2 atoms/cell x 22.9898/6.02E23 = mass of unit cell = ?
Then mass = volume x density and
volume = mass/density = ?
a = V^1/34.3E-8 cm but you should go through all of the calculations. This is an estimate as are all of the calculations that follow. For the body centered unit cell
4r = a(3)^1/2 and solve for r. I get approx 186 pm.

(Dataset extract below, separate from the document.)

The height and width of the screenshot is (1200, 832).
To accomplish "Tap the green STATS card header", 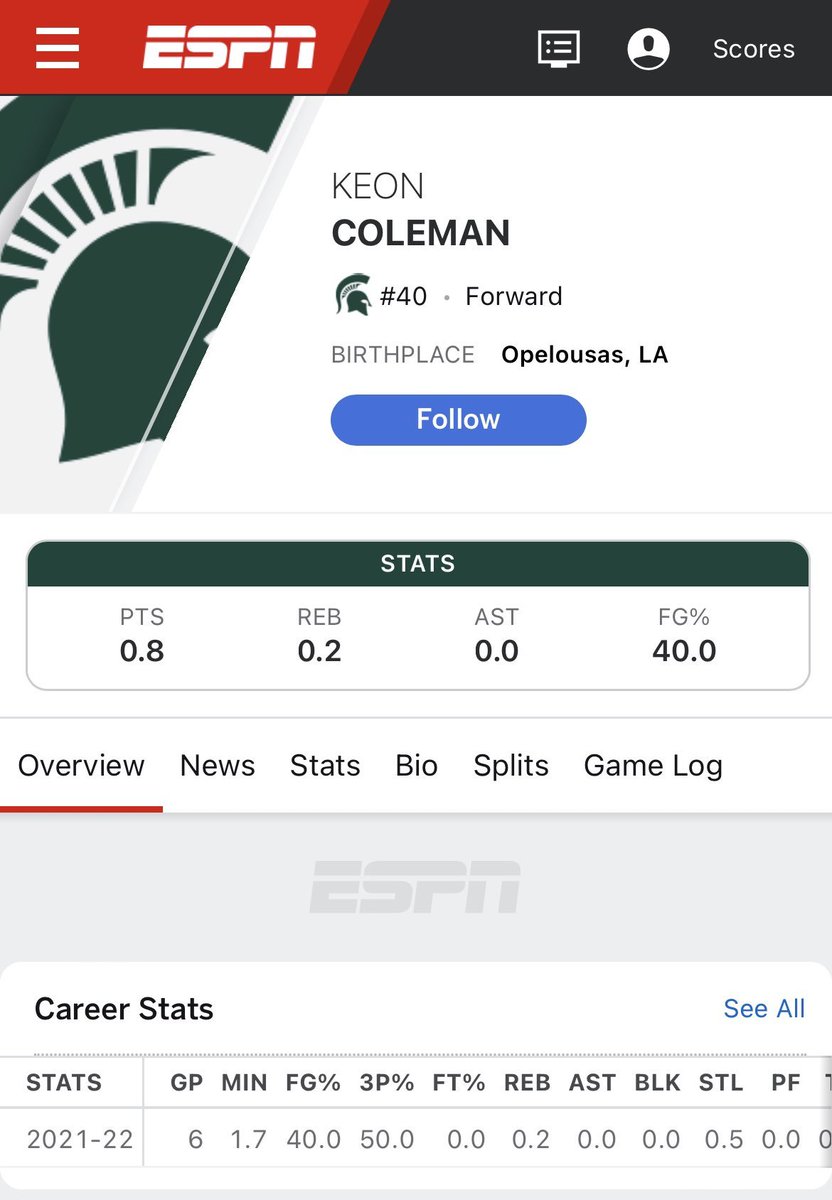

B. What do you mean it would float if it didn't react so vigorously. It DOES float, vigorous reaction or not. I can't answer B part: I don't know to what information they refer.
A. Ah, let's get to the pointy end of science! To estimate the atomic radius of sodium, we can start by calculating the volume of the unit cell. Since sodium adopts a body-centered cubic (bcc) structure, the volume of the unit cell can be expressed as the cube of the edge length (a): V = a^3.
Now, the density of sodium is given as 0.97 g/cm^3. We know that the density (ρ) is equal to the mass (m) divided by the volume (V): ρ = m/V.
Since the molar mass of sodium (Na) is approximately 23 g/mol, we can use Avogadro's number (6.022 x 10^23) to calculate the mass of one sodium atom (m):
m = (atomic mass of Na) / (Avogadro's number) = 23 g/mol / (6.022 x 10^23 /mol) = 3.82 x 10^-23 g.
Now we can equate the two expressions for density, knowing that the unit cell contains two sodium atoms:
0.97 g/cm^3 = (2 x 3.82 x 10^-23 g) / (a^3).
Solving for a^3, we get:
(a^3) = (2 x 3.82 x 10^-23 g) / 0.97 g/cm^3 = 7.88 x 10^-23 cm^3.
Finally, taking the cube root of both sides, we find:
a ≈ 1.42 x 10^-7 cm.
This estimated value represents the body diagonal of the bcc structure, so to obtain the atomic radius (r), we divide by the square root of 3:
r ≈ (1.42 x 10^-7 cm) / √3 ≈ 8.20 x 10^-8 cm.
B. Now, onto the floating sodium situation! Cubic close-packed (ccp) structures have a packing efficiency of approximately 74%. This means that around 74% of the total volume is occupied by atoms. Since the density of bcc sodium was given (0.97 g/cm^3), we can calculate the density of ccp sodium using its packing efficiency:
Density of ccp sodium = Density of bcc sodium / Packing efficiency = 0.97 g/cm^3 / 0.74 ≈ 1.31 g/cm^3.
Considering that the density of water is approximately 1.0 g/cm^3, it appears that the density of ccp sodium is greater than that of water. Hence, if sodium were a cubic close-packed metal, it would not float on water. It seems sodium's floating dreams will remain a salty fantasy!
To estimate the atomic radius of sodium (Na), we'll use the information given: the body-centered cubic (BCC) structure and the density of 0.97 g/cm^3.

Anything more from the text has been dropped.